- **Required action**: Search the data below for the string "agent" and copy all lines where it shows up.

Pixel coordinate grounding data
*** Block opens ***

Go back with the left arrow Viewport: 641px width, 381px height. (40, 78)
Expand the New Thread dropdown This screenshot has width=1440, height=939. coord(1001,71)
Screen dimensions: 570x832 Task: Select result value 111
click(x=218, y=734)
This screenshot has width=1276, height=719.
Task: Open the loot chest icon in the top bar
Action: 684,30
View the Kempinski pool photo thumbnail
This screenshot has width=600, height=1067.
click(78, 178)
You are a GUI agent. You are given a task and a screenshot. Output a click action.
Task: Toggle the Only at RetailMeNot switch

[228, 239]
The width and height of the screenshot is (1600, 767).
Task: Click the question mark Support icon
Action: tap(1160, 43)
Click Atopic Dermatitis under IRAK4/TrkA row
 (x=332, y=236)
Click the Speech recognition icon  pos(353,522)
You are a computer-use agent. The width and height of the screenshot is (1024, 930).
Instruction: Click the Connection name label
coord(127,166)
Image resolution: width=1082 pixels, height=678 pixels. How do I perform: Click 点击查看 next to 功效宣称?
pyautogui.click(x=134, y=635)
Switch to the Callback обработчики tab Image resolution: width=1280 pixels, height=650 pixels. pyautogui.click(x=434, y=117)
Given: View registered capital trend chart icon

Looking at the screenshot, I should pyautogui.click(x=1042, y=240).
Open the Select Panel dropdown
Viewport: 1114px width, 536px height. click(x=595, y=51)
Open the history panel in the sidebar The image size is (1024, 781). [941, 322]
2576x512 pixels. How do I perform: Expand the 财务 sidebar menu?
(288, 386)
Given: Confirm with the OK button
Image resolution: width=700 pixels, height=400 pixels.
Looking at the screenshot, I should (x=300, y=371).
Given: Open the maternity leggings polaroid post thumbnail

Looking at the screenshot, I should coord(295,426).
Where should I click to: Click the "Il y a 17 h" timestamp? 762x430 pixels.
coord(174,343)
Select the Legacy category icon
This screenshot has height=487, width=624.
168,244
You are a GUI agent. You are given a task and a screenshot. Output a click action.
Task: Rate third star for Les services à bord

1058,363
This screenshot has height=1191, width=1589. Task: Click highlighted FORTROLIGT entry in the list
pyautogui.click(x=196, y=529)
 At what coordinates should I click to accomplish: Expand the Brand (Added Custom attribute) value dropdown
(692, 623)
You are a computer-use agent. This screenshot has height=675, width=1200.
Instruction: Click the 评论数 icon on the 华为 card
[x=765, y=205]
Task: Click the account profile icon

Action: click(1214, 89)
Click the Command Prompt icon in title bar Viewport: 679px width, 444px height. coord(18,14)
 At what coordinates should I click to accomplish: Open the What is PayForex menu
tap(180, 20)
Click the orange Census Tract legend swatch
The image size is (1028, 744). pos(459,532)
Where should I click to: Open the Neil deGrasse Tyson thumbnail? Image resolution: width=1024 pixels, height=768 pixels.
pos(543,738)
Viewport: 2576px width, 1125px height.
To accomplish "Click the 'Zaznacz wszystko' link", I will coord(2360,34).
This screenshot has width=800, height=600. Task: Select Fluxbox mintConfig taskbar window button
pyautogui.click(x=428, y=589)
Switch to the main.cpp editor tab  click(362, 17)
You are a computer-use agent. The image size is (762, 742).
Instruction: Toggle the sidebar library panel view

*** Block closes ***

- **Written answer**:
You are a GUI agent. You are given a task and a screenshot. Output a click action.
You are a computer-use agent. The width and height of the screenshot is (1024, 930).
You are a GUI agent. You are given a task and a screenshot. Output a click action.
You are a computer-use agent. This screenshot has height=675, width=1200.
You are a computer-use agent. The image size is (762, 742).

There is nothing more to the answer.